Silver has bounced after falling over $1.50 in two days in mid December. This bounce has fooled many traders to conclude that we are back to the races. This market has just today rallied back above $13.25 and has done a classic head fake move. Look for silver to begin to pull back later this week and by mid next week we will see this market trading back in the 12.50 range. This put spread positions us to take advantage of this head fake and initiate a short position.
We get a small dollar risk coupled with a great risk to reward ratio and a very wide range in which we can profit. This trade is profitable at expiration with silver trading anywhere between 12.08 and 12.92. That is a huge range in which we can profit and for that to happen all we need is for silver to fail to follow through to the upside in the near term.
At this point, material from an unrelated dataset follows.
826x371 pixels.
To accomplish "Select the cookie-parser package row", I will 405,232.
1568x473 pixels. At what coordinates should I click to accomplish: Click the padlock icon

click on the chart to enlarge
Buy one March 2007 Silver 13.00 put and at the same time sell two March 2007 Silver 12.50 puts, and buy one March 2007 Silver 12.00 put for a combined cost and risk of 8 cents ($400) or less to open a position.
Max profit, assuming a 8 cent t fill, is 42 cents ($2100) and occurs with Silver trading at $12.50 at expiration. Break even points are $12.08 and $12.92 which means we have a band of 84 cents in which the trade can be profitable.
Max risk, before commissions and fees, and assuming a 8 cents fill, is $400. This occurs at expiration with Silver trading below $12.00 or above $13.00.